(Beginning of DATA TO EXAMINE)

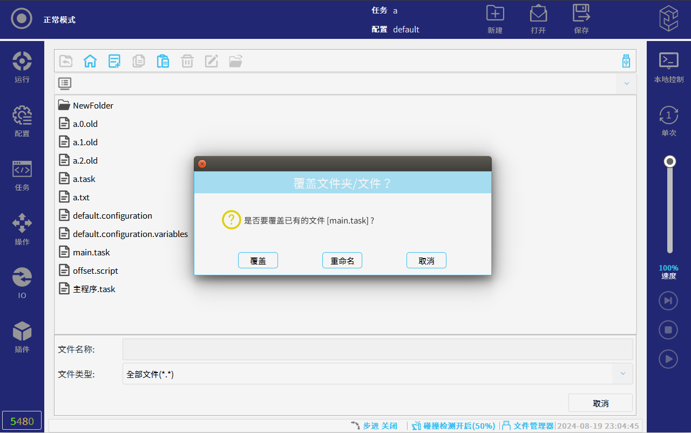
Task: Click the Save icon in top bar
Action: pos(581,19)
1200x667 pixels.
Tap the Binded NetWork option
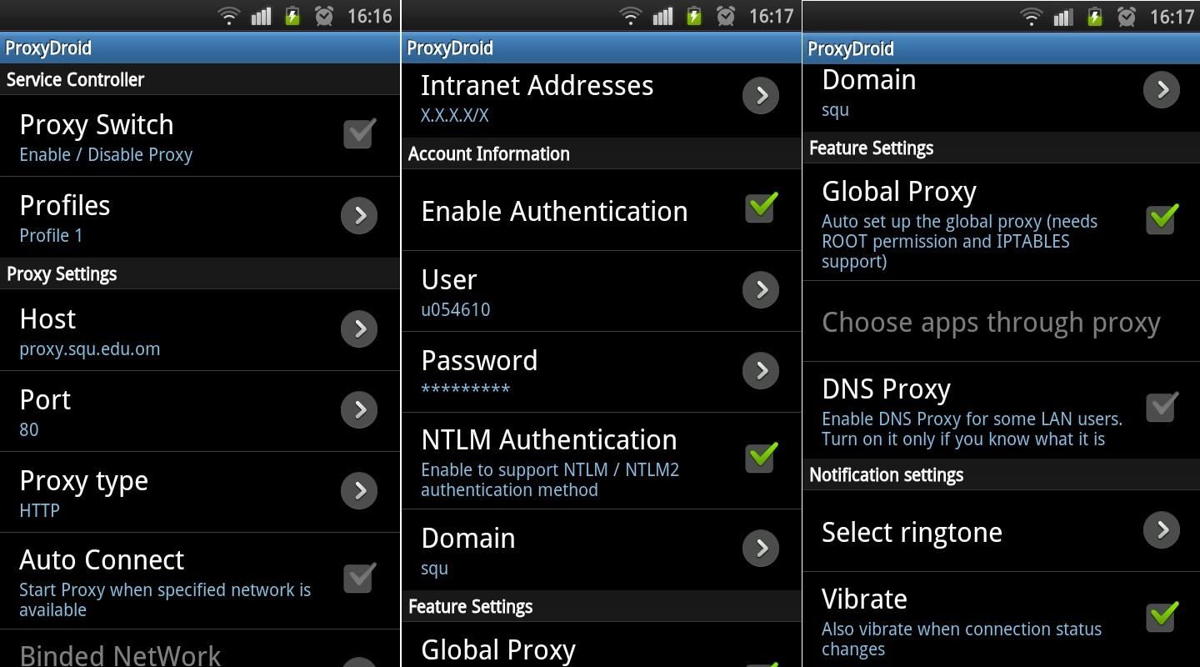pos(120,654)
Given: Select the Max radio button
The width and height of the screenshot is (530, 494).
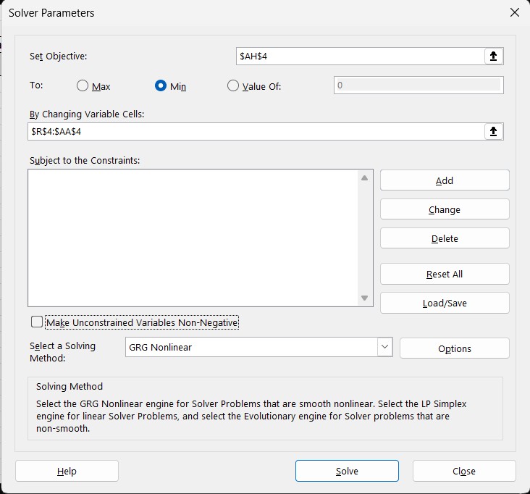Looking at the screenshot, I should point(83,86).
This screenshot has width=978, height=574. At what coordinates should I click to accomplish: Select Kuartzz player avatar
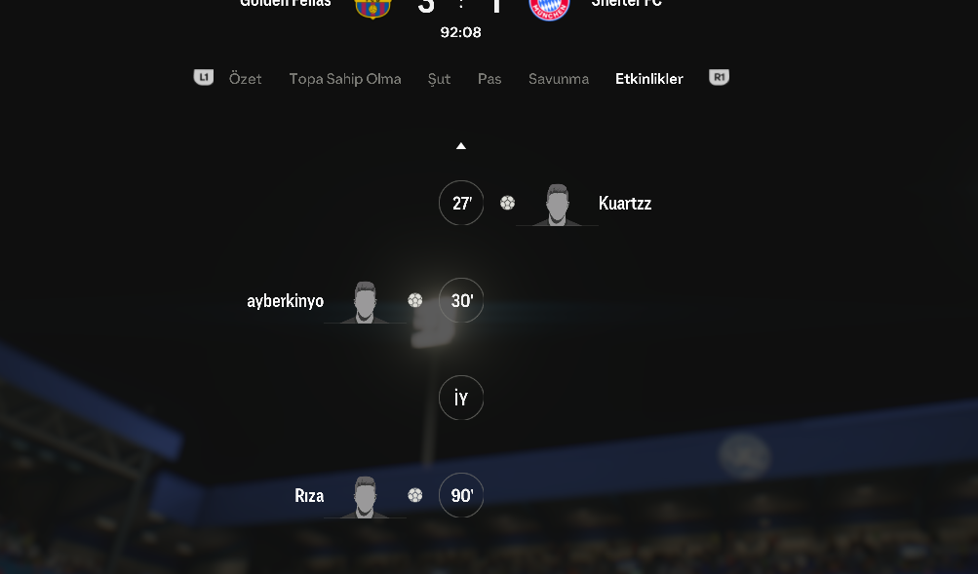[x=557, y=205]
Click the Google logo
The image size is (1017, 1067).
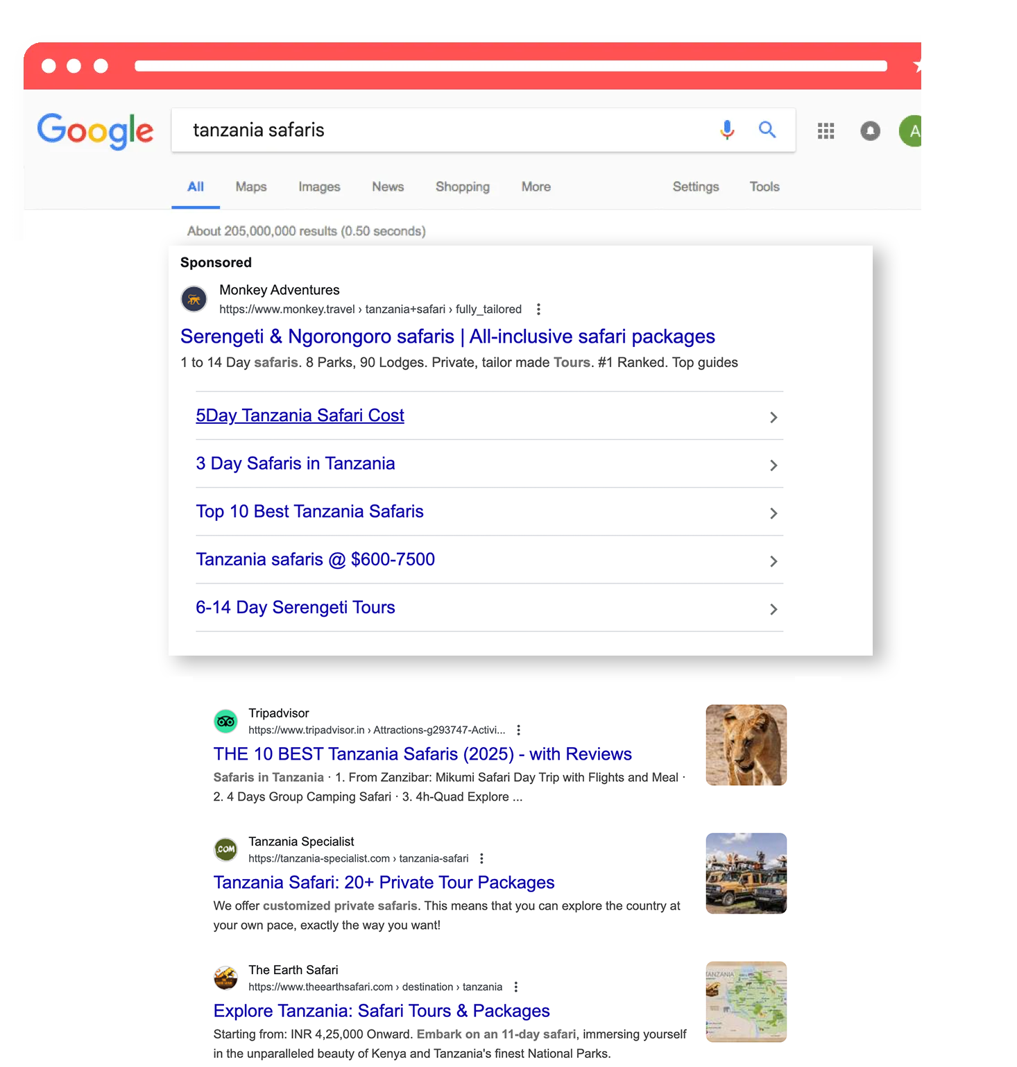click(x=95, y=130)
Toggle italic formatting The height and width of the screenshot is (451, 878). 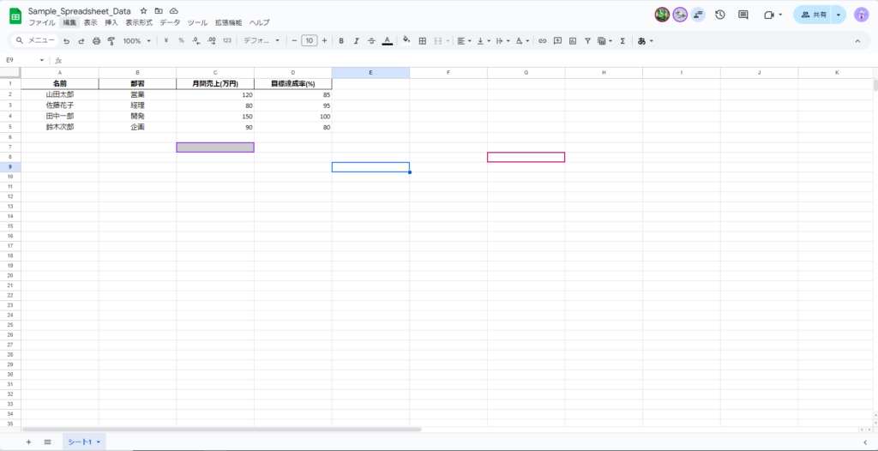[x=356, y=40]
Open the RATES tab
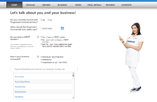 (x=78, y=5)
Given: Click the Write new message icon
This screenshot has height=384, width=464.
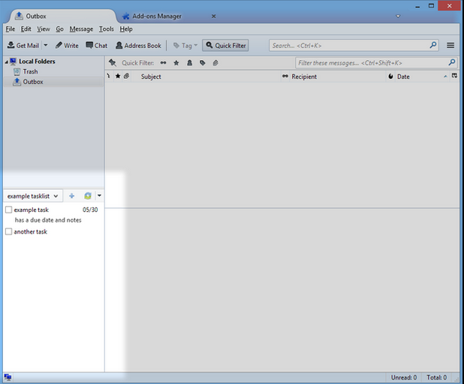Looking at the screenshot, I should point(67,46).
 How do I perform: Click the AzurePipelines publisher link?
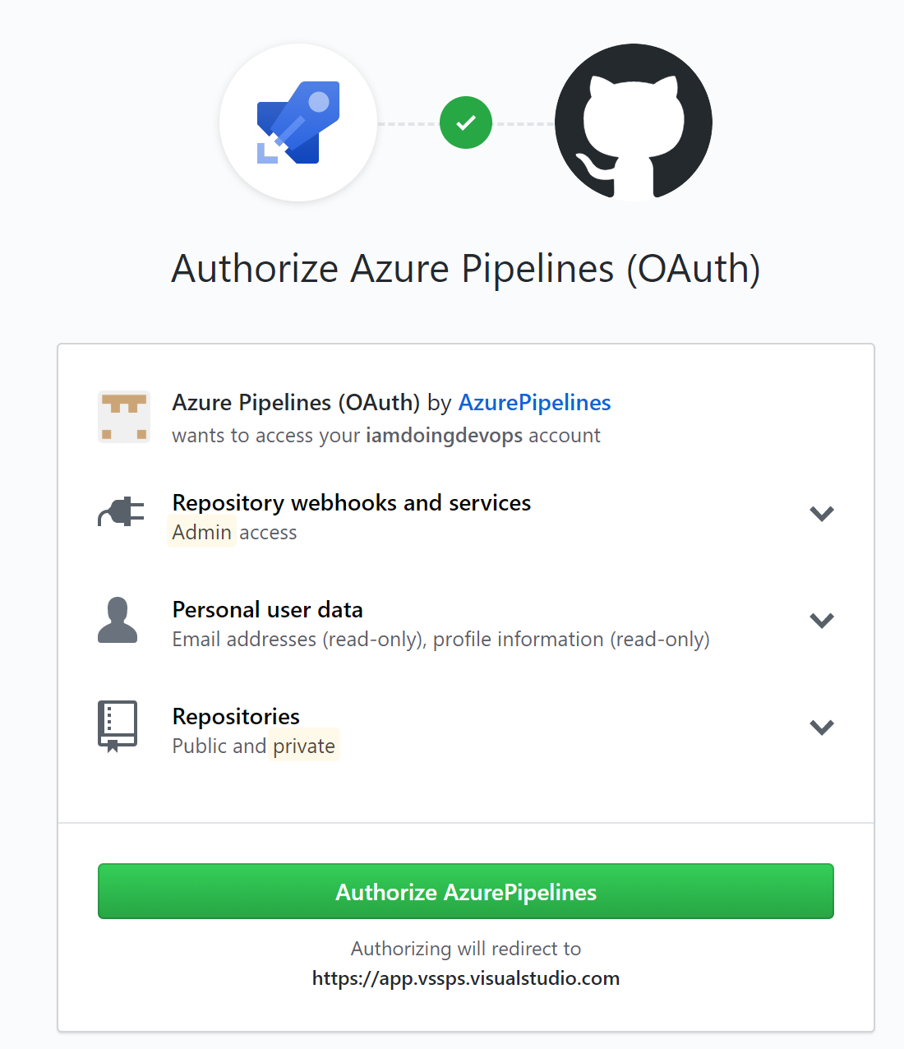534,403
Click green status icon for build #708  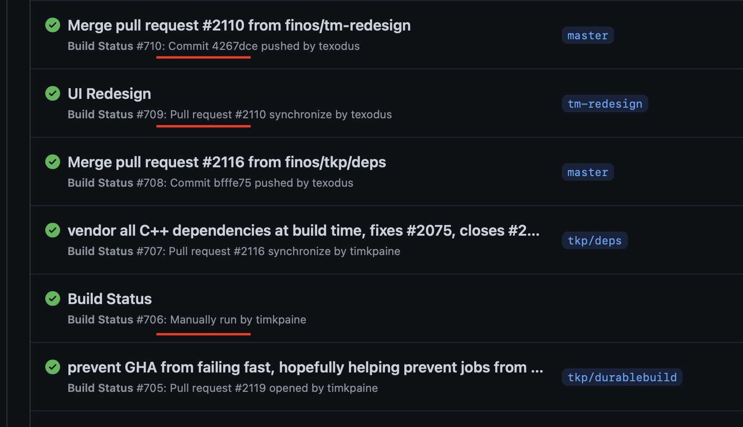pos(53,162)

(End of DATA TO EXAMINE)

TASK TO CARRY OUT
Whenever a line of the data includes "Given", copy that line.

YOUR RESPONSE
Given: Select the Max radio button
Given: Click the Write new message icon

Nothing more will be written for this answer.